The novel is also an homage to Günter Grass's most famous novel, The Tin Drum. Grass was a great influence for John Irving, as well as a close friend. The main characters of both novels, Owen Meany and Oskar Matzerath, share the same initials as well as some other characteristics, and their stories show some parallels.
Irving has confirmed the similarities. A Prayer for Owen Meany, however, follows an independent and separate plot.
Plot summary
The story is narrated by John Wheelwright, a former citizen of New Hampshire who has become a voluntary expatriate from the United States, having settled in Toronto and taken on Canadian citizenship.

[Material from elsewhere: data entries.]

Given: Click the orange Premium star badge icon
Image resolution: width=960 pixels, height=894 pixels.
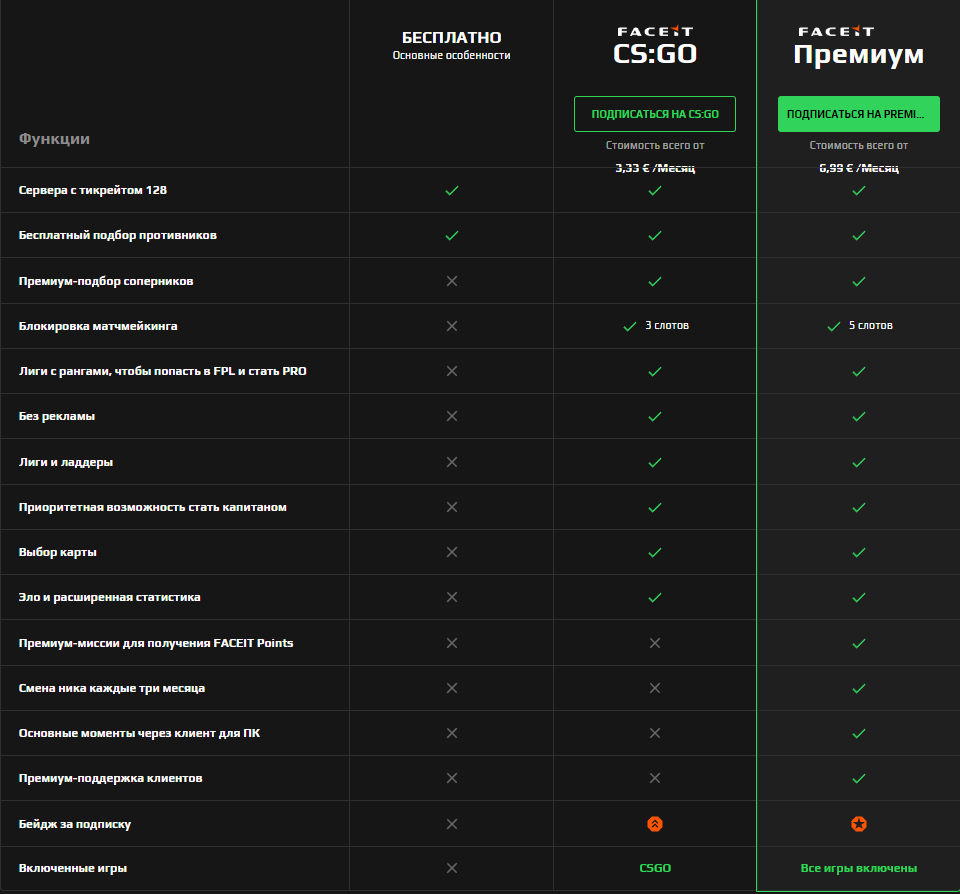Looking at the screenshot, I should point(858,824).
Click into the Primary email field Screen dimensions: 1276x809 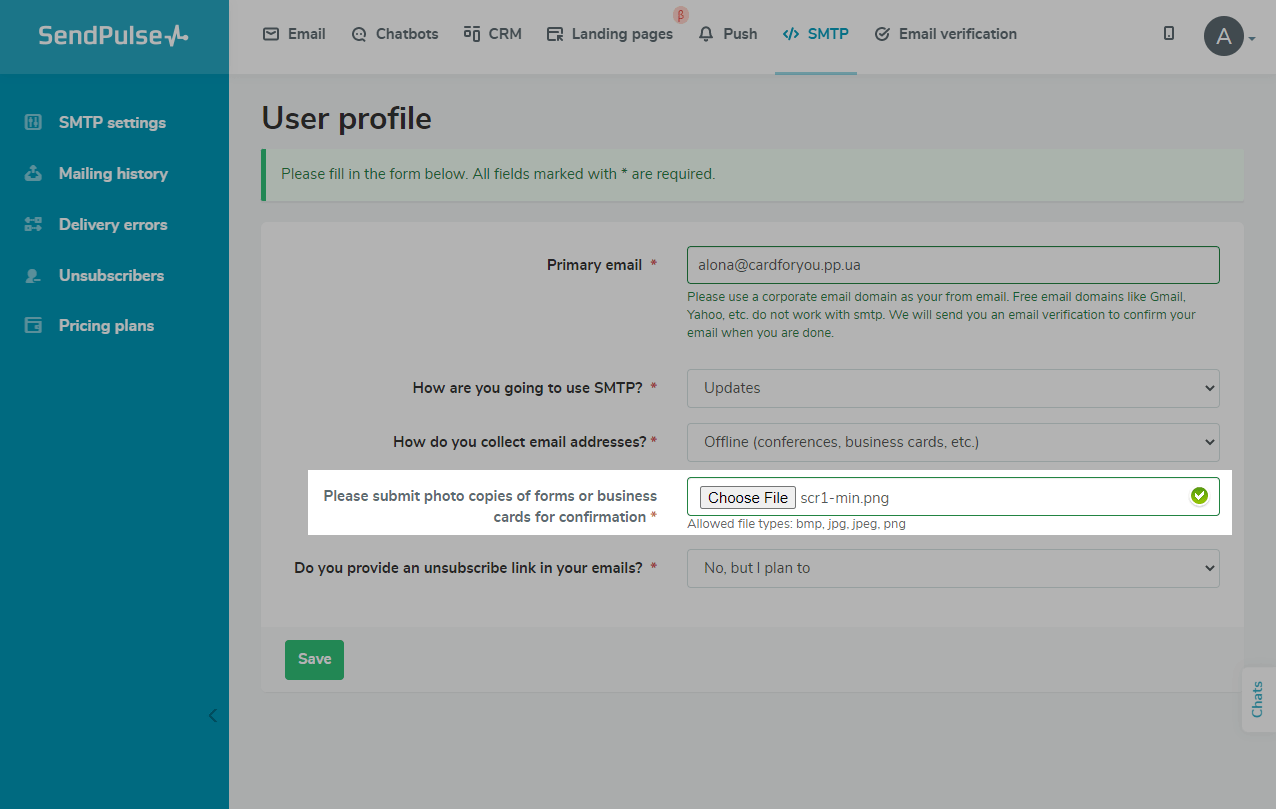click(x=952, y=265)

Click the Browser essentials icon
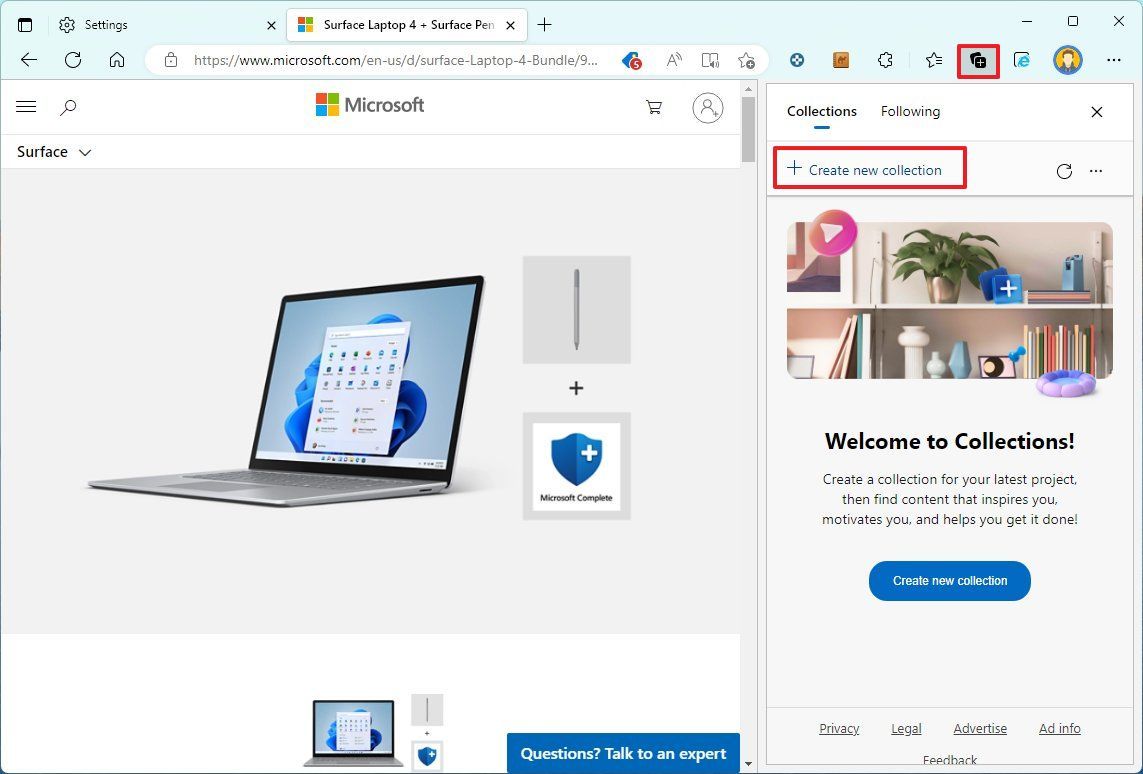pyautogui.click(x=1022, y=60)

The story is narrated in two interwoven time frames. The first time frame is the perspective of John in the present day (1987). The second time frame is John's memories of the past: growing up in New Hampshire in the 1950s and 1960s alongside his best friend, Owen Meany.
Style
John Irving uses a unique style when writing A Prayer for Owen Meany. The author and editor Debra Shostak noticed Irving's "repetitive plot", visible throughout several of his novels. Irving gave two possible explanations for this, writing about the "order" this brings to a plot, instead of it being "chaotic and corny". This repetition also serves to place emphasis on certain key events and ideas. Irving described his writing process by saying, "I have the last chapters in my mind before I see the first chapters...I usually begin with endings, a sense of aftermath, of dust settling, of epilogue. I love plot, and how can you plot a novel if you don't know the ending first?" Bernstein also notes that Irving "strives for big novels in the 19th-century manner - eventful, heavily peopled stories of the sort...that you don't see much anymore." Another hallmark of the novel's style is that Irving writes Owen's dialogue in all-capital letters.
Background
Following motifs of faith, religion, war and friendship, John Irving discussed the backstory of A Prayer for Owen Meany before an assembly of drama students at Yale University. Irving revealed the "effects of the morbid Vietnam generation" on the plot of his novel. He tried to communicate, "a victim of the war, but not the victim you see coming from Vietnam." He also mentioned a small boy from his New Hampshire hometown, a boy named Russell, who inspired the character, Owen Meany. This protagonist with a "rock-dust falsetto" became the kid from the granite quarry who later dies in the Vietnam War. Critics also mentioned the similarities in plot between Irving's novels. Shostak recalled repetitive New Hampshire-based stories involving themes such as faith and determination. Irving has also added that his "accumulated churchgoing" has influenced his writing process.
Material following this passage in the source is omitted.